-- begin Exercise input --

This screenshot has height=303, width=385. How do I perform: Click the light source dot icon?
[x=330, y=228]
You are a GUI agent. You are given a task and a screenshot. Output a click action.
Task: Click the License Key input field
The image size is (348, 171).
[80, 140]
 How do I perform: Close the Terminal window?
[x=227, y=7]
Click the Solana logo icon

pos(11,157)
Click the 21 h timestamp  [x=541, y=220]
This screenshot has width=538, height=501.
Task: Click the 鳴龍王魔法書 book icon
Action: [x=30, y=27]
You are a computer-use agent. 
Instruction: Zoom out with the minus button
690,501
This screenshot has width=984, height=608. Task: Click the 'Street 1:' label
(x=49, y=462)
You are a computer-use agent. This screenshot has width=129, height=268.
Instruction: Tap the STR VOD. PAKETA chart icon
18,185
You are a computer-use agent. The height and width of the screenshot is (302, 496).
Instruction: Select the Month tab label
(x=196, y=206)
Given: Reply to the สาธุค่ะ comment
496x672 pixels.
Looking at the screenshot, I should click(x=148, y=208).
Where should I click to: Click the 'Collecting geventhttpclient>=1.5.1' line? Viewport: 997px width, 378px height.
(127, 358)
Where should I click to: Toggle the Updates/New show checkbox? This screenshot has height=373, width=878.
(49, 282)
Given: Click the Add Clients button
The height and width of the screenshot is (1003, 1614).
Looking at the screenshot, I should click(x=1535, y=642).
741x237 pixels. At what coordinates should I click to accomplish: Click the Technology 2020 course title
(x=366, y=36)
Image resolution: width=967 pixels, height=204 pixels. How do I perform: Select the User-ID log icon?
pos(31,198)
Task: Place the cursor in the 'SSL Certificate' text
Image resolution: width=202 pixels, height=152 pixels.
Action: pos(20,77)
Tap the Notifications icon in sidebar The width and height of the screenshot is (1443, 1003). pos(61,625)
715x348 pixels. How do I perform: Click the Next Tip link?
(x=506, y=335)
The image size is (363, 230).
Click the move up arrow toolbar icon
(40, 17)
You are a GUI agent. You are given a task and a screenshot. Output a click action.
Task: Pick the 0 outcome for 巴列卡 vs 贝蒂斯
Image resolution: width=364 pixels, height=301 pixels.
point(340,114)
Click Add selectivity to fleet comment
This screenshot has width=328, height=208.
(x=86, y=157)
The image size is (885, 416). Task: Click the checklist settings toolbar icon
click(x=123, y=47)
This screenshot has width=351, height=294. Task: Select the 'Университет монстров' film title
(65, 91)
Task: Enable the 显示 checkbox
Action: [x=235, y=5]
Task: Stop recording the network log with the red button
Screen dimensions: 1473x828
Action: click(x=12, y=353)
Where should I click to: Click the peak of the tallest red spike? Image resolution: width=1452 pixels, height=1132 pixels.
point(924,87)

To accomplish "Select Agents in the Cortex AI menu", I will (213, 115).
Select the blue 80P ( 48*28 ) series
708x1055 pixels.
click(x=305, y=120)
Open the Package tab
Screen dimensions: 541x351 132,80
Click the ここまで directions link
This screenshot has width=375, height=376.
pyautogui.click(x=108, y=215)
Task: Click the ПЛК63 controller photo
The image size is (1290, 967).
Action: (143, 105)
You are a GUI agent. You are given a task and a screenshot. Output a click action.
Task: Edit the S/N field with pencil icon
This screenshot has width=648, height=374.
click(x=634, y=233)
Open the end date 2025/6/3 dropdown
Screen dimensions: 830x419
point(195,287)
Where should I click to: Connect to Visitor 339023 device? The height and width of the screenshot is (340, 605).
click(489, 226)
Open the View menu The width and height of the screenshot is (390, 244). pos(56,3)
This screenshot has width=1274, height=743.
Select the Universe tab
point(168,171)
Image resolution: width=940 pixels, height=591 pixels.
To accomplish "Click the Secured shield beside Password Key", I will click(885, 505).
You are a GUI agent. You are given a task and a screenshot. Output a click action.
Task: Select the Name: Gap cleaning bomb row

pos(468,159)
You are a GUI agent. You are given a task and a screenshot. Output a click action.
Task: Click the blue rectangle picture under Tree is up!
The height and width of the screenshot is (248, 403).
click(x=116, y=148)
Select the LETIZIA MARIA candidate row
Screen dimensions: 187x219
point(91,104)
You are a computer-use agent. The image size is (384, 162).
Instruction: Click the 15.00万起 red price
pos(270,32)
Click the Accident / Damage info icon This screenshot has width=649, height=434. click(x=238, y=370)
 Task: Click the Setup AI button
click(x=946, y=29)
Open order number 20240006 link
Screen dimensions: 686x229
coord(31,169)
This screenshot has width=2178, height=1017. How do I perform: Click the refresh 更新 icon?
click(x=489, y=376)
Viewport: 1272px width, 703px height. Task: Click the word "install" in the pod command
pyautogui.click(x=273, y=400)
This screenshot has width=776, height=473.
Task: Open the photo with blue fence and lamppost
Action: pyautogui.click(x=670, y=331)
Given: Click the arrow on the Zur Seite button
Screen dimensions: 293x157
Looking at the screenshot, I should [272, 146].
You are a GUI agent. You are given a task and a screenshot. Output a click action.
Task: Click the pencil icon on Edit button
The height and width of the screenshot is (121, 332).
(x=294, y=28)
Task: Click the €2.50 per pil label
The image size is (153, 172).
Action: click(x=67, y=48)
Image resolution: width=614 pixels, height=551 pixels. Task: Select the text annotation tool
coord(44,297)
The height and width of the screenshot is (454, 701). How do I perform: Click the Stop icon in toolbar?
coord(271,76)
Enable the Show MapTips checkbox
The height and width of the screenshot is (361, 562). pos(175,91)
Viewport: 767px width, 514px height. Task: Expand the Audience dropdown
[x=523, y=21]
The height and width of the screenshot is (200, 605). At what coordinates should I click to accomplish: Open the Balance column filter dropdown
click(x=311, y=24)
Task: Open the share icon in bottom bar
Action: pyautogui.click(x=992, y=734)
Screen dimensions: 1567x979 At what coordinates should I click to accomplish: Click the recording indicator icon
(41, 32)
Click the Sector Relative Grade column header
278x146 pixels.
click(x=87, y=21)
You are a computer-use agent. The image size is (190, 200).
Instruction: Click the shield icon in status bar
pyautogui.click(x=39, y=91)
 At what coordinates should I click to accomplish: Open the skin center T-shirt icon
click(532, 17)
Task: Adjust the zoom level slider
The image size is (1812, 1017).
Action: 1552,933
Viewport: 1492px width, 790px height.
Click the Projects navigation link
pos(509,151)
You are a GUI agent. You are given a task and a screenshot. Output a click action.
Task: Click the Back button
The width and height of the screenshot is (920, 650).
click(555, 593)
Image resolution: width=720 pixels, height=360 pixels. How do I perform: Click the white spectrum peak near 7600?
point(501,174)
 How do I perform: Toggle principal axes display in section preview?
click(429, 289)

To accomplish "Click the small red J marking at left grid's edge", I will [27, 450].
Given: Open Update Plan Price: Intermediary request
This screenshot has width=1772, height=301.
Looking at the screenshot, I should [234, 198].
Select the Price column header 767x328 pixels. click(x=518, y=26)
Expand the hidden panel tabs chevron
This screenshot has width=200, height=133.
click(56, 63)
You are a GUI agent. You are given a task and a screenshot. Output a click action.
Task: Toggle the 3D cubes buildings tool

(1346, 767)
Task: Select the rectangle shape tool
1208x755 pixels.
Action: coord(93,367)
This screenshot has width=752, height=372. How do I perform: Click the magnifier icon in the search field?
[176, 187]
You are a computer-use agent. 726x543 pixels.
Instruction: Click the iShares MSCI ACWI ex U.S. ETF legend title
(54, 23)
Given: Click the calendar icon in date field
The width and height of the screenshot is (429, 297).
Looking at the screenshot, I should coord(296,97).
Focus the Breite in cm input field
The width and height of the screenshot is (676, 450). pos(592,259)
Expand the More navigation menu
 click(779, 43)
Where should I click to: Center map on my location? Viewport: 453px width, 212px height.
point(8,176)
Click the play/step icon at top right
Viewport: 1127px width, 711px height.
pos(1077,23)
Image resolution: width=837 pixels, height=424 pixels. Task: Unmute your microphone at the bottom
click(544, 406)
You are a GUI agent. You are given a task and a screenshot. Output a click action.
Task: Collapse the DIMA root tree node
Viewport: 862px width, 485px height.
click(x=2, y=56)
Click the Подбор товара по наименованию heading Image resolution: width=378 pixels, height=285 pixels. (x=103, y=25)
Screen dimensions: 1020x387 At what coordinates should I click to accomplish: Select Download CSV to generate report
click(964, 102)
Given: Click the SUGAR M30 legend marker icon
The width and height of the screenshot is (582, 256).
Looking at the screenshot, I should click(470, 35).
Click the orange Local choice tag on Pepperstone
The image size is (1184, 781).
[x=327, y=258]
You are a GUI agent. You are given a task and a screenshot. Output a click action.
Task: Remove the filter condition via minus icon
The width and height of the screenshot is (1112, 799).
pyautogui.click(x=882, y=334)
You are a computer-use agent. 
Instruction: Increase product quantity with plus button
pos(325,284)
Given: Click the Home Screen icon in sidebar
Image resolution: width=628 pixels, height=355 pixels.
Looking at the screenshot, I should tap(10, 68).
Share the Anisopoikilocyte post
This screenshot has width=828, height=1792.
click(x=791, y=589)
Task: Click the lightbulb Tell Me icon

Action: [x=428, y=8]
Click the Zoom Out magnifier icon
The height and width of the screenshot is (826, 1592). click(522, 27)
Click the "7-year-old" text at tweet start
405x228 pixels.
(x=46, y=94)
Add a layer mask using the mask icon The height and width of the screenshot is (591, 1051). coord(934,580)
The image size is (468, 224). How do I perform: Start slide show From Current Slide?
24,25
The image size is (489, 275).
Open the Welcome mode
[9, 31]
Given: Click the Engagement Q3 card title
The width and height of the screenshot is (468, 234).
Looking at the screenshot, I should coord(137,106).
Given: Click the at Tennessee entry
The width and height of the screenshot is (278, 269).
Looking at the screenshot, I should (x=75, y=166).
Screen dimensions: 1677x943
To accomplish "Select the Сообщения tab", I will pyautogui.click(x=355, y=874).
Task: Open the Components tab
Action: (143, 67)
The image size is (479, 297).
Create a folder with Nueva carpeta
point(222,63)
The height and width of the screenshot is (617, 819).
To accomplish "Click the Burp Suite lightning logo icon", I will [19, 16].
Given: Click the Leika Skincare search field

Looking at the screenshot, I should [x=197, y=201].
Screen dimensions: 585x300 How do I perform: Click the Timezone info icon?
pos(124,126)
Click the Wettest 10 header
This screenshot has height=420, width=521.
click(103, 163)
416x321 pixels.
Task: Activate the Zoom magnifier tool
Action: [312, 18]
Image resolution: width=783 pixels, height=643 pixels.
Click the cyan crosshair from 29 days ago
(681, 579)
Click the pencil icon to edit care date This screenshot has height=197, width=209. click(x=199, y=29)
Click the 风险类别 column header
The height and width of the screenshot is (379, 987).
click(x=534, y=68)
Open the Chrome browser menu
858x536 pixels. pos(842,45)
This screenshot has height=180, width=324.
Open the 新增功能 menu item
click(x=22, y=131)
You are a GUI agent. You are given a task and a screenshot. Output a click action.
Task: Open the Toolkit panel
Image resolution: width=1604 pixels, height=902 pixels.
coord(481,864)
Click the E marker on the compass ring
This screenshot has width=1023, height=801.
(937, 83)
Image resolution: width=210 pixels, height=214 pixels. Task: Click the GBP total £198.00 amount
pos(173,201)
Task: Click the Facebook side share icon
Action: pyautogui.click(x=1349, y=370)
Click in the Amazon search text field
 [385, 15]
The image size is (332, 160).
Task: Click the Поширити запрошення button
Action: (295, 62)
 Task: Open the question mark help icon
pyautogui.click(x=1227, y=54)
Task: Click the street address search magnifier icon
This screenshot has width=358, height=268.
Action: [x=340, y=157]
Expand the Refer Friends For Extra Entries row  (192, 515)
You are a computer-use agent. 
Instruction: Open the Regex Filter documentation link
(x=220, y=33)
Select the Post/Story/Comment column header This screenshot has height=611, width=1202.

-- end Exercise input --

• [Exercise details]:
Copy out the records from the line with "Task: Click the €2.50 per pil label" to the line with "pyautogui.click(x=39, y=91)", both included, character for character.

• [Task answer]:
Task: Click the €2.50 per pil label
The image size is (153, 172).
Action: click(x=67, y=48)
Image resolution: width=614 pixels, height=551 pixels. Task: Select the text annotation tool
coord(44,297)
The height and width of the screenshot is (454, 701). How do I perform: Click the Stop icon in toolbar?
coord(271,76)
Enable the Show MapTips checkbox
The height and width of the screenshot is (361, 562). pos(175,91)
Viewport: 767px width, 514px height. Task: Expand the Audience dropdown
[x=523, y=21]
The height and width of the screenshot is (200, 605). At what coordinates should I click to accomplish: Open the Balance column filter dropdown
click(x=311, y=24)
Task: Open the share icon in bottom bar
Action: pyautogui.click(x=992, y=734)
Screen dimensions: 1567x979 At what coordinates should I click to accomplish: Click the recording indicator icon
(41, 32)
Click the Sector Relative Grade column header
278x146 pixels.
click(x=87, y=21)
You are a computer-use agent. The image size is (190, 200).
Instruction: Click the shield icon in status bar
pyautogui.click(x=39, y=91)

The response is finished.